Decision tree for manual review of currently scheduled contrast-enhanced CT examinations in the event that iodinated contrast supply is critically low. CECT = contrast-enhanced CT. GBCA = gadolinium-based contrast agent. NCCT = non-contrast CT. US = ultrasound.

Decision tree for manual review of currently scheduled contrast-enhanced CT examinations in the event that iodinated contrast supply is critically low. CECT = contrast-enhanced CT. GBCA = gadolinium-based contrast agent. NCCT = non-contrast CT. US = ultrasound.


May 18, 2022 —According to ARRS’ American Journal of Roentgenology (AJR), to ensure that patients with emergent or life-threatening imaging indications can continue receiving care, radiology practice leaders need to quickly assess their contrast inventories, prioritize examination findings, and reduce overall iodinated contrast media (ICM) usage.

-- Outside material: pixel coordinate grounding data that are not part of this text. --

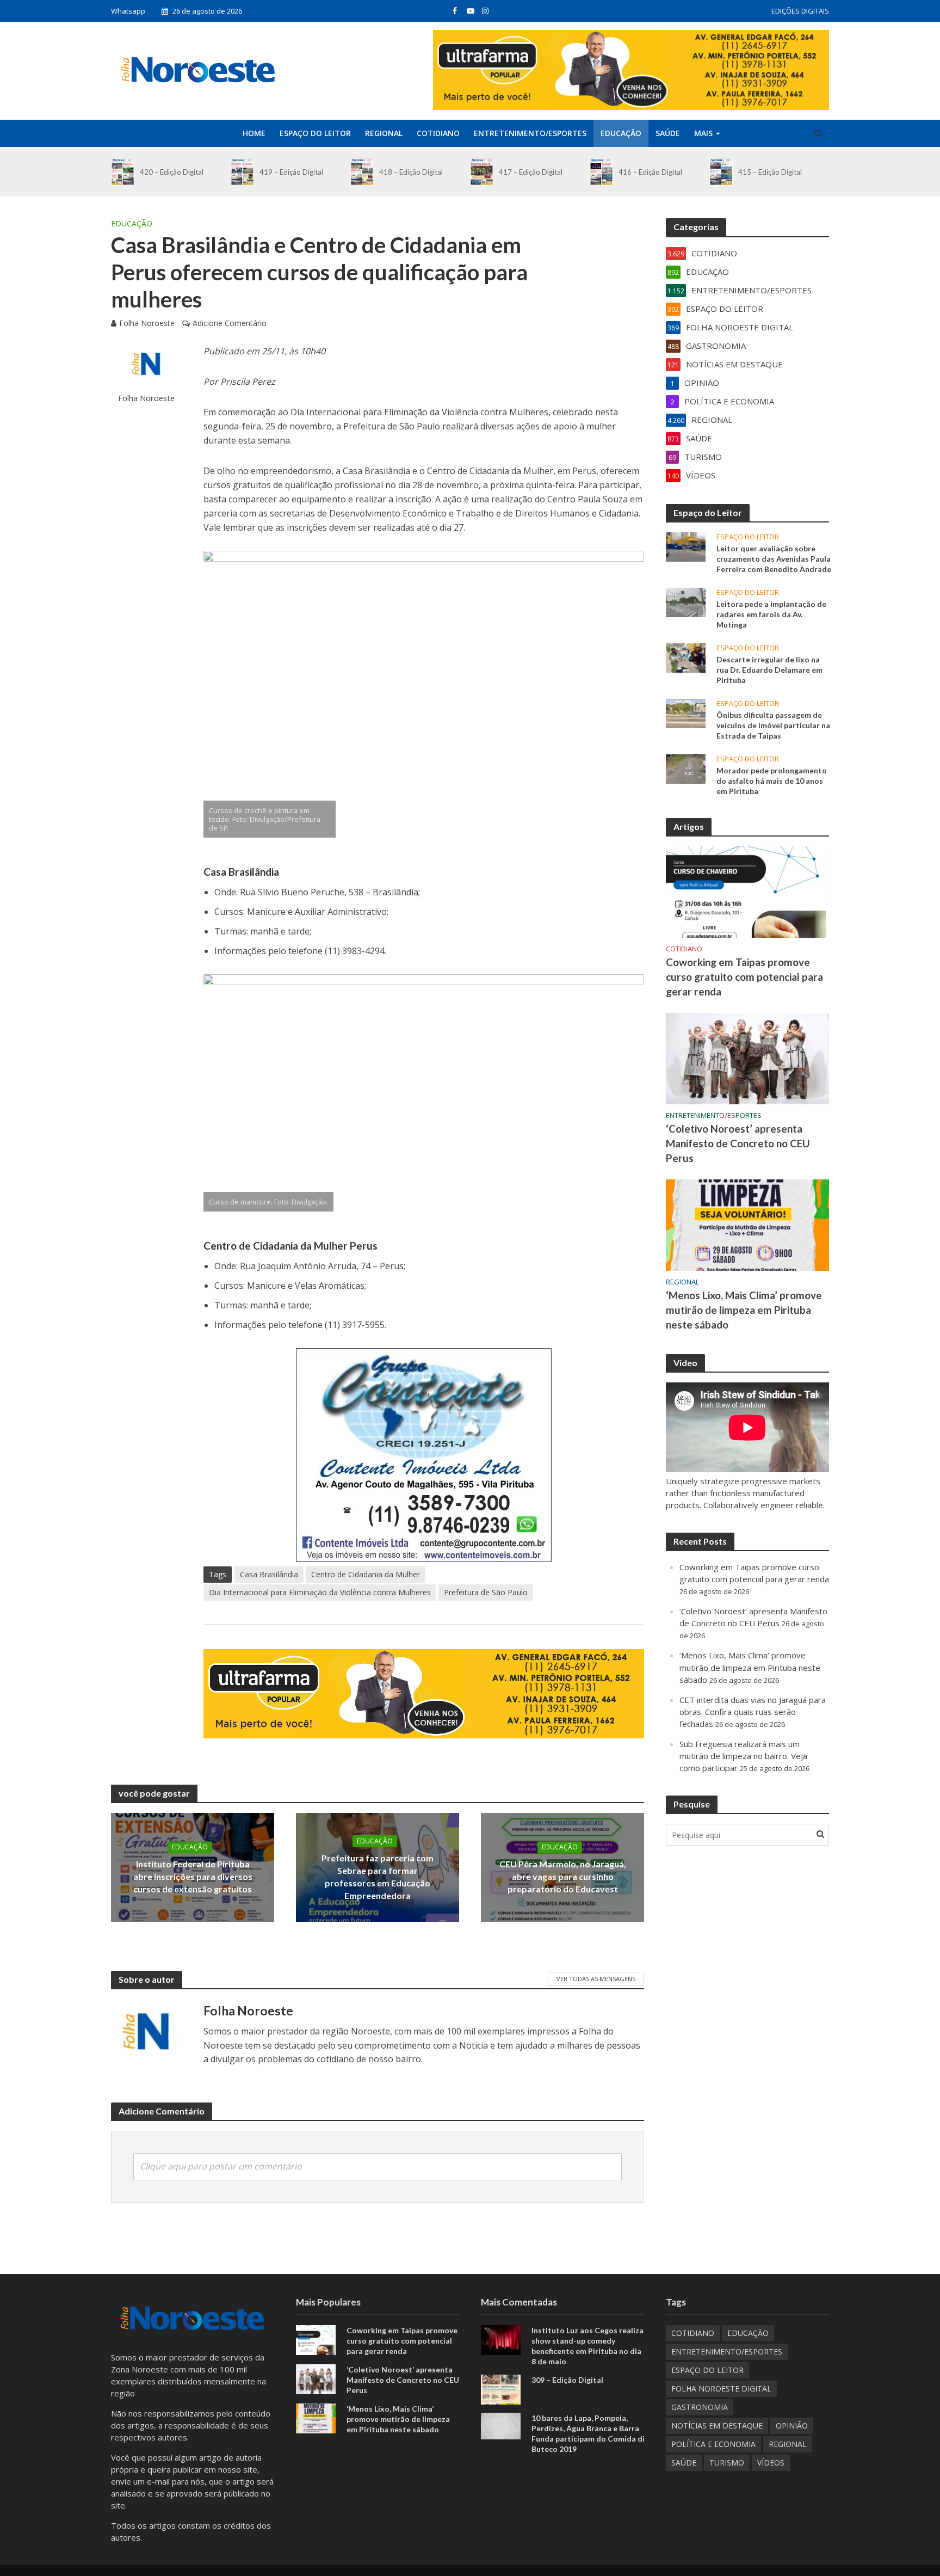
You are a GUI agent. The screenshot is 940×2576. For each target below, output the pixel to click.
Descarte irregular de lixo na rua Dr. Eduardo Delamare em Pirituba (769, 670)
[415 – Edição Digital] (721, 172)
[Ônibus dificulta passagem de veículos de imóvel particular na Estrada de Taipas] (686, 712)
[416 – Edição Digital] (601, 172)
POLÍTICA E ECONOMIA (713, 2444)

“Establishing awareness of the ICM shortage throughout the hospital system is an important first step,” wrote coauthors Joseph Cavallo, MD, MBA, and Jay Pahade, MD, from the department of radiology and biomedical imaging at Yale’s School of Medicine.

Alerting frequent referrers for CECT (ED, oncology, surgery) and concomitant users of ICM (cardiology, vascular surgery, GI, radiation oncology, urology) can align preservation strategies throughout the institution.

Additionally, common indications for CECT can be stratified, according to necessity, with three primary strategies for reducing ICM usage:

  1. direct ICM dose reduction;
  2. alternative diagnostic imaging modalities or CT contrast agents;
  3. deferment of imaging.

Drs. Cavallo and Pahade also provide examples of dose reduction that have been implemented at their institution—noting that the feasibility of any dose reduction depends on the specific equipment and imaging protocols at individual facilities.

“Unfortunately,” the two AJR authors added, “departments may need to resort to deferment of CECT examinations.” Ideally, rescheduling should be limited to certain low-risk examinations (i.e., annual staging examinations in patients without clinical evidence of recurrence), as well as follow-up examinations of incidental findings not posing an immediate threat to the patient.

However, in the most critical of shortages, manual review of all pending CECT examinations may be necessary.

 The unanticipated, albeit severe shortage in ICM currently affecting practices around the world is expected to continue into late June of this year.